Monday, January 16, 2017

Books to break down your brick walls

Do you want to improve your genealogy research skills this year? Here are a few new(ish) books to help you master new techniques in the new year.

Advanced Genealogy Research Techniques by George G. Morgan
This book is all about breaking down your brick walls. The authors describe how to reexamine the evidence you have, how to use little-known resources, and how to develop research strategies to address your unique specific problems.

The Family Tree Guide to DNA Testing and Genetic Genealogy by Blaine T. Bettinger
This is the most comprehensive guide on DNA and genealogy. Understand the basics of DNA testing and how to interpret and incorporate your DNA results into your research.

How to Use Evernote for Genealogy by Kerry Scott
Learn how to organize your research (and your life!) with this helpful note-taking app. Store, organize, and share your documents, notes, photos, and audio files with Evernote.

Organize Your Genealogy by Drew Smith
One of my favorites! This excellent guide will help you organize not just your physical and digital files but also your research process, correspondence, research trips, and your educational goals.
The Troubleshooter's Guide To Do-It-Yourself Genealogy by W. Daniel Quillen
Go beyond the basics of genealogy research. Quillen provides in-depth explanations of records and advanced research techniques.

Unofficial Guide to Ancestry.com by Nancy Hendrickson
Explore all of Ancestry's vast collections and master the best search techniques for finding your ancestors. Also discusses Ancestry Family Trees and AncestryDNA.

Unofficial Guide to FamilySearch.org by Dana McCullough
Discover the best research strategies for using FamilySearch. Learn about their offline resources, family trees, and more.

Wednesday, January 11, 2017

Beginning Genealogy

New to genealogy? Attend our Beginning Genealogy class on January 17 at 2 PM. Learn the basic steps to get started with your research.

Register online or call the Reference Desk at 847-729-7500.

Wednesday, January 4, 2017

Name Changes at Ellis Island


One of the most common stories in American family lore is that officials at Ellis Island changed an
immigrant ancestor's name. It's a persistent myth and one that isn't true.

For the 125th anniversary of the opening of Ellis Island, Smithsonian.com examines the history of immigration in the US and explains the truth about immigration officials and names. Here are a few key points from the article:
Ellis Island inspectors were not responsible for recording immigrants’ names. Instead, any error likely happened overseas.

(Data records)
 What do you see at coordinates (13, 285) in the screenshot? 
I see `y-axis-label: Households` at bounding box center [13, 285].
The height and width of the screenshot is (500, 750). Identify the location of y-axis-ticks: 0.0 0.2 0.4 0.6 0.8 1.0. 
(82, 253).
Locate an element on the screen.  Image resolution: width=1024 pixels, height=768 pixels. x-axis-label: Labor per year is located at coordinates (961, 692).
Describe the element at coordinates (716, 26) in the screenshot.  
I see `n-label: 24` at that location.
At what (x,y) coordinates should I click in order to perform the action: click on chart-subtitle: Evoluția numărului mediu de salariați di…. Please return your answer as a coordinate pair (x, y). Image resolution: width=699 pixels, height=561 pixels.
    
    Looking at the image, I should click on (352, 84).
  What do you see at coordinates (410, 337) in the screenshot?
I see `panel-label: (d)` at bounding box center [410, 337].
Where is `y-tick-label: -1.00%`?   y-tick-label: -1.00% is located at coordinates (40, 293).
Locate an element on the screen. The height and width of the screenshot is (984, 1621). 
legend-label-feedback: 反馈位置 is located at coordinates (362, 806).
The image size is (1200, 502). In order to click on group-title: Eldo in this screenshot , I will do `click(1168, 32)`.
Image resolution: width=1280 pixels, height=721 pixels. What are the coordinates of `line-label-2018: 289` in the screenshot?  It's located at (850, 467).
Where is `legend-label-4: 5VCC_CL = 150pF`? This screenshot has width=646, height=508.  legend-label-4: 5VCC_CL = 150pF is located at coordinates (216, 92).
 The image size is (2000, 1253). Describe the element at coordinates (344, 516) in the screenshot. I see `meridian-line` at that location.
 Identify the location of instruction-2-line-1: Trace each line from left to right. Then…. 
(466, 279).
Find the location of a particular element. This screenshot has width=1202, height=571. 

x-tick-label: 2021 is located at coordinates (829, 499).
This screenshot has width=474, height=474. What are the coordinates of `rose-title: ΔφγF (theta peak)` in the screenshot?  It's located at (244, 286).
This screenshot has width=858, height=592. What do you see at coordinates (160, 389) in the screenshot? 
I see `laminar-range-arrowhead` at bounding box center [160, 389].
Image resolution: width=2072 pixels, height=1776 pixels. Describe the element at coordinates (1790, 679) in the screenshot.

ACTIVITY LIST -
[1] Please retype the genealogy blog excerpt from "Unofficial Guide to FamilySearch.org by" up to and including "Desk at 847-729-7500.".
[2] Write what comes next in the genealogy blog excerpt, starting after its final sentence.

PER-TASK OUTPUTS -
[1]
Unofficial Guide to FamilySearch.org by Dana McCullough
Discover the best research strategies for using FamilySearch. Learn about their offline resources, family trees, and more.

Wednesday, January 11, 2017

Beginning Genealogy

New to genealogy? Attend our Beginning Genealogy class on January 17 at 2 PM. Learn the basic steps to get started with your research.

Register online or call the Reference Desk at 847-729-7500.

[2]
At the shipping line’s station in Europe, a clerk wrote the passenger’s name in the ship’s manifest, sometimes without asking for identification verifying the spelling.
The ship’s manifest was presented to Ellis Island inspectors after the boat docked. From there, the inspector would cross-reference the name on the manifest with the immigrant passenger, and also ask 30 questions to screen out rabble-rousers, loafers, or the physically and mentally infirm, but also to glean information on who they would be living with and where in America, says Urban. The inspectors also would see if the answers matched those recorded by the shipping clerk before departure.
“If anything, Ellis Island officials were known to correct mistakes in passenger lists,” says Philip Sutton, a librarian in the Milstein Division of United States History, Local History and Genealogy, at the New York Public Library, in a blog post delving into the name change mythology.
More commonly, immigrants themselves would change their names, either to sound more American, or to melt into the immigrant community, where they were going to live, says Sutton. If name changes happened with any frequency on Ellis Island, it was not noted in any contemporaneous newspaper accounts or in recollections from inspectors, Sutton says. 
It is also unlikely a foreign name would flummox an Ellis Island inspector. From 1892 to 1924, “one-third of all immigrant inspectors were themselves foreign-born, and all immigrant inspectors spoke an average of three languages,” says the U.S. Citizenship and Immigration Services.